# [Task description]
Could you reproduce the lines below from the one with "Task: Click the 'cond' column header" through the one with "is (1500, 844)."? Keep both ends and add nothing.

+++ Extracted material +++

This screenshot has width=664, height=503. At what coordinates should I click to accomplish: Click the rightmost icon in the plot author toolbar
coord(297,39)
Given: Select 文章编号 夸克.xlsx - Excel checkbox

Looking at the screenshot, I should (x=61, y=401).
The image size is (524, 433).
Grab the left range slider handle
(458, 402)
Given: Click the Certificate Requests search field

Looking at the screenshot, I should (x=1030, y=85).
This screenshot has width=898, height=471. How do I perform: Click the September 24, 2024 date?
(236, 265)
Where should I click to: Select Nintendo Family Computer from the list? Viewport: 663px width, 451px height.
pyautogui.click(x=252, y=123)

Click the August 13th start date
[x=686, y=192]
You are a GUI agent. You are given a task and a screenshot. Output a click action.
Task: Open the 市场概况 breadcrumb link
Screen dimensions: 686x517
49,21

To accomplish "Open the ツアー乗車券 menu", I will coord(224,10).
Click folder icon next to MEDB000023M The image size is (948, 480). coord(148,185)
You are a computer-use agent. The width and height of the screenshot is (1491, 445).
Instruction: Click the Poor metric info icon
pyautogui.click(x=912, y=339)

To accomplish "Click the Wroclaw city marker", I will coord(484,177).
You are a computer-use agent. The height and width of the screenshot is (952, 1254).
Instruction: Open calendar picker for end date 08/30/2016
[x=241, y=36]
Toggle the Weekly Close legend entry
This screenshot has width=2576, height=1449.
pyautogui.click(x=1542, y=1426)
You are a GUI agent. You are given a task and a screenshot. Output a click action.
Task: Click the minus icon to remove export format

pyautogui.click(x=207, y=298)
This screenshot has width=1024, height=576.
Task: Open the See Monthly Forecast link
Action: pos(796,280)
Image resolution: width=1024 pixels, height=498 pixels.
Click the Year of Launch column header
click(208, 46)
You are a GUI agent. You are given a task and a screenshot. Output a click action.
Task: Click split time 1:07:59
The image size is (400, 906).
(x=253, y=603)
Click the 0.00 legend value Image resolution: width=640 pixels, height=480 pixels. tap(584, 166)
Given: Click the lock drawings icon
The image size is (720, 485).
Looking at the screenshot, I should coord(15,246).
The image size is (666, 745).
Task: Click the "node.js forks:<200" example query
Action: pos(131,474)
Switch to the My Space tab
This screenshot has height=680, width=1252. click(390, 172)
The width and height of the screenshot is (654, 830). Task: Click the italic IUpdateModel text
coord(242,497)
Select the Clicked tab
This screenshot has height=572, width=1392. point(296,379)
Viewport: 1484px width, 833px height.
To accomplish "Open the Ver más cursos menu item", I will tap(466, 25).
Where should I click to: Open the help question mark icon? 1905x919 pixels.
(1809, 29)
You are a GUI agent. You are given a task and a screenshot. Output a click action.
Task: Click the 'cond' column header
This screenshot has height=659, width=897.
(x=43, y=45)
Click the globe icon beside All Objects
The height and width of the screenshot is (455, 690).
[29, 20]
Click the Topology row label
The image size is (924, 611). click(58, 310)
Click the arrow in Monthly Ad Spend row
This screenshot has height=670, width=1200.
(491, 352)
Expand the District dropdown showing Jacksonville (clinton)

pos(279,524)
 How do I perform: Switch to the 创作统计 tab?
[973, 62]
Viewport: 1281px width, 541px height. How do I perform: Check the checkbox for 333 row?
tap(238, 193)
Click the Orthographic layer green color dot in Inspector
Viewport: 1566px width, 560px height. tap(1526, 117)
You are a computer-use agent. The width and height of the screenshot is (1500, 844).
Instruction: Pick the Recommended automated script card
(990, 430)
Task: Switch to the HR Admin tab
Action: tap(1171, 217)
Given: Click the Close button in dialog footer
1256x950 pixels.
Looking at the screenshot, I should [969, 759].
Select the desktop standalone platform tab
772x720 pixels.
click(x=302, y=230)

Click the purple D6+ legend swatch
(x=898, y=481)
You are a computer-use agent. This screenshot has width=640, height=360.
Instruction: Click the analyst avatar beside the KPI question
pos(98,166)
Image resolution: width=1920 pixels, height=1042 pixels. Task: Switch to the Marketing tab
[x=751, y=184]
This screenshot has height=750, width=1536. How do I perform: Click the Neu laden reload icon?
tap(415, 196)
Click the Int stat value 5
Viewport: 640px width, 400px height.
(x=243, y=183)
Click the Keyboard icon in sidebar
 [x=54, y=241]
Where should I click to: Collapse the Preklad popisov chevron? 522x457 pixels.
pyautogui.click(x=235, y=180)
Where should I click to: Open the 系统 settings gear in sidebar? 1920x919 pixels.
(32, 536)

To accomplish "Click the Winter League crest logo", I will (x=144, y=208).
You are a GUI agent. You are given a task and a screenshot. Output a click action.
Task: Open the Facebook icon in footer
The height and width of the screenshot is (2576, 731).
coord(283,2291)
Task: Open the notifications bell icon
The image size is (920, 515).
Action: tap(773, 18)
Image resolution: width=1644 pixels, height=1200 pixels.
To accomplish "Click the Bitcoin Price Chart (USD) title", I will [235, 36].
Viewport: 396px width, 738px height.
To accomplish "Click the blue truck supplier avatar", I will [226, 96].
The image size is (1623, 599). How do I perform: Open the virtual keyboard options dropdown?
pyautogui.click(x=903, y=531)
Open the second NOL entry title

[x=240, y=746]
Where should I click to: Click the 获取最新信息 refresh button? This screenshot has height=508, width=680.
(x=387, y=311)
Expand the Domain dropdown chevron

+++

# [Expected output]
Task: Click the 'cond' column header
This screenshot has height=659, width=897.
(x=43, y=45)
Click the globe icon beside All Objects
The height and width of the screenshot is (455, 690).
[29, 20]
Click the Topology row label
The image size is (924, 611). click(58, 310)
Click the arrow in Monthly Ad Spend row
This screenshot has height=670, width=1200.
(491, 352)
Expand the District dropdown showing Jacksonville (clinton)

pos(279,524)
 How do I perform: Switch to the 创作统计 tab?
[973, 62]
Viewport: 1281px width, 541px height. How do I perform: Check the checkbox for 333 row?
tap(238, 193)
Click the Orthographic layer green color dot in Inspector
Viewport: 1566px width, 560px height. tap(1526, 117)
You are a computer-use agent. The width and height of the screenshot is (1500, 844).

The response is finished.